Primitive assignments in Java duplicate the actual value:

int count = 10;
int tally = count;

This behavior applies to all eight primitive types. Object variables, however, store memory addresses rather than the objects themselves. Direct assignment therefore creates an alias, not an independent entity:

class Employee {
    private int badgeId;

    public int getBadgeId() { return badgeId; }
    public void setBadgeId(int badgeId) { this.badgeId = badgeId; }
}

public class ReferenceDemo {
    public static void main(String[] args) {
        Employee first = new Employee();
        first.setBadgeId(1001);
        Employee second = first;

        second.setBadgeId(2002);
        System.out.println(first.getBadgeId()); // 2002
    }
}

Because first and second reference the same heap address, mutations through either variable affect the single shared instance.

The java.lang.Object class defines a protected native method clone() that allocates fresh memory and copies field values. By convention, x.clone() should satisfy x.clone() != x, and the duplicate should share the same runtime class. Since the method is protected, subclasses that wish to expose duplication must override it with public access. The class must also implement java.lang.Cloneable; otherwise super.clone() throws CloneNotSupportedException.

Shallow Duplication

A shallow copy creates a new wrapper object but reuses references for any mutable member objects. Primitive fields receive literal copies, whereas reference fields point to the original nested instances.

To enable shallow duplication:

1. Implement Cloneable.
2. Override clone() to delegate to super.clone().

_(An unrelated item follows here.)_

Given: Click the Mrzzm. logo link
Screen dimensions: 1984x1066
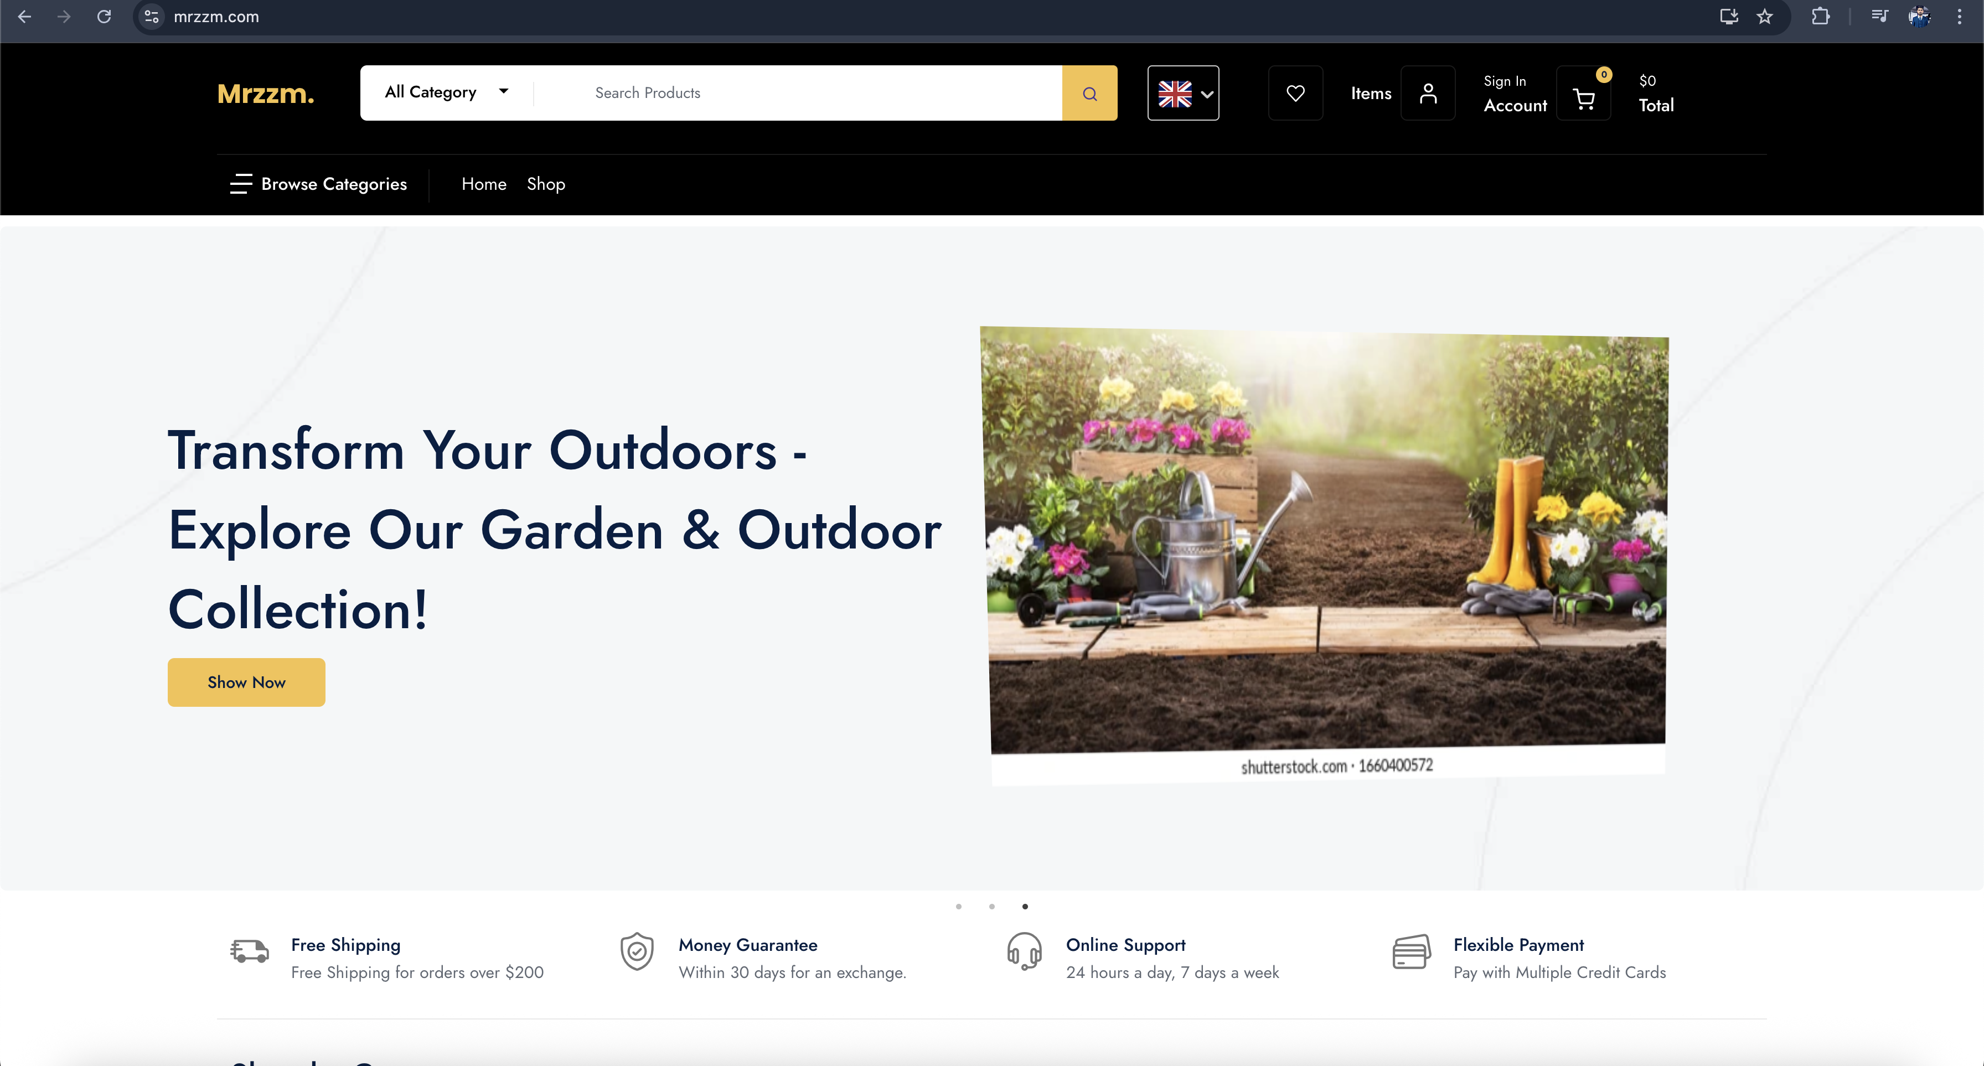Looking at the screenshot, I should click(266, 93).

class Employee implements Cloneable {
    private int badgeId;

    @Override
    public Employee clone() {
        try {
            return (Employee) super.clone();
        } catch (CloneNotSupportedException e) {
            throw new AssertionError();
        }
    }

    // accessors omitted
}

This is sufficient when the class contains only primitives or immutable references. Problems arise once mutable reference fields enter the model:

class Department {
    private String location;
    // accessors...
}

class Employee implements Cloneable {
    private int badgeId;
    private Department department;

    @Override
    public Employee clone() {
        try {
            return (Employee) super.clone();
        } catch (CloneNotSupportedException e) {
            throw new AssertionError();
        }
    }

    // accessors...
}

A shallow clone of Employee duplicates the badgeId but shares the Department reference. Changing the department location on the original object therefore leaks into the clone.

Deep Duplication

To sever all reference ties, every mutable member must also be cloned and reassigned:

class Department implements Cloneable {
    private String location;

    @Override
    public Department clone() {
        try {
            return (Department) super.clone();
        } catch (CloneNotSupportedException e) {
            throw new AssertionError();
        }
    }

    // accessors...
}

class Employee implements Cloneable {
    private int badgeId;
    private Department department;

    @Override
    public Employee clone() {
        try {
            Employee copy = (Employee) super.clone();
            copy.department = this.department.clone();
            return copy;
        } catch (CloneNotSupportedException e) {
            throw new AssertionError();
        }
    }

    // accessors...
}

With this implementation, the cloned Employee owns a distinct Department instance, and subsequent changes to either hierarchy remain isolated.

Duplication via Serialization

Manually chaining clone() becomes impractical for deep object graphs with many nested levels. Serialization provides a mechanized alternative: marshal the entire graph to a byte stream and reconstruct it. The revived graph occupies entirely new memory, automatically replicating every reachable object.

All classes in the graph must implement java.io.Serializable:

import java.io.*;

class Division implements Serializable {
    private static final long serialVersionUID = 1L;
    private String name;
    // accessors...
}

class Employee implements Serializable {
    private static final long serialVersionUID = 2L;
    private int badgeId;
    private Division division;

    public Employee deepClone() {
        try {
            ByteArrayOutputStream buffer = new ByteArrayOutputStream();
            try (ObjectOutputStream oos = new ObjectOutputStream(buffer)) {
                oos.writeObject(this);
            }

            ByteArrayInputStream source = new ByteArrayInputStream(buffer.toByteArray());
            try (ObjectInputStream ois = new ObjectInputStream(source)) {
                return (Employee) ois.readObject();
            }
        } catch (IOException | ClassNotFoundException e) {
            throw new RuntimeException(e);
        }
    }

    // accessors...
}

This approach avoids implementing Cloneable across the entire model and guarantees a complete deep copy regardless of graph complexity.